Here she is, What do you guys think about the .40cal? Does it have about the same amount of stopping power my 1911 does? Is it reliable? Do you own one?

sorry for the red marks, i blurred out my s/n, please ignore time/date stamps. I never set it on my camera, the pictures were taken today.


----------



## Mike Barham (Mar 30, 2006)

Sigmas seem reliable enough. Light to carry compared to a steel 1911. Heavy trigger seems the biggest drawback.

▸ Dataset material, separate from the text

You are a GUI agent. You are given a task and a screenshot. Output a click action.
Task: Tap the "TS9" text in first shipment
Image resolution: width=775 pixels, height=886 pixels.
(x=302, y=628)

.40 works fine - just like 9mm, .45ACP, .357SIG, etc. I'm a Glock guy and stick to 9mm for my own use.


----------



## nelskc (Jan 15, 2008)

For a cheap gun it does the job. My dad has owned one for awhile, and seems to quite reliable, he keeps his in his RV. The .40 is a very effective round, popular in the law enforcement crowd. If you can shoot good it will do its part. After all smith wesson copied a lot of the design from a glock didn't they? Hence the law suit


----------



## Ranger7489 (Apr 11, 2008)

nelskc said:


> For a cheap gun it does the job. My dad has owned one for awhile, and seems to quite reliable, he keeps his in his RV. The .40 is a very effective round, popular in the law enforcement crowd. If you can shoot good it will do its part. After all smith wesson copied a lot of the design from a glock didn't they? Hence the law suit


Thats what i hear, alot of my friends in law enforcement either use the 10mm or .40cal. The main reason i chose the Sigma 40 was the comfurtable grip and the weight of the gun itself. While carrying concealed weight IMO is an issue. If its too heavy it can pull on the back of your pants and make it noticable your packin'. I also noticed the recoil is nearly identical to the 9mm, which makes it comfurtable to shoot.


----------



## DevilsJohnson (Oct 21, 2007)

I had one and really liked it. I ended up selling it mainly because I was starting to have a lot of 40's and wanted yo slim down the guns of same caliber thing. I put a ton of ammo through it and liked it so much at the time I sold my Glocks because I stopped shooting them. The trigger is pretty rough at first but they get better over time. One can also put a Wolff striker spring in them and take a little more off of them. I did that to mine and it worked great:smt1099


----------



## Deltaboy1984 (Jun 1, 2008)

I love my Sigma VE 40 cal :smt1099


----------



## Dsig1 (Dec 23, 2007)

Deltaboy1984 said:


> I love my Sigma VE 40 cal :smt1099


+1 on loving my Sigma.


----------



## Baldy (Jun 21, 2006)

I got one about four years ago and I still don't care much for it. I just can't get use to the trigger. I don't even shoot it much anymore. Nothing wrong with the gun it's just me.


----------



## jeb21 (Jun 10, 2008)

Nice gun!


----------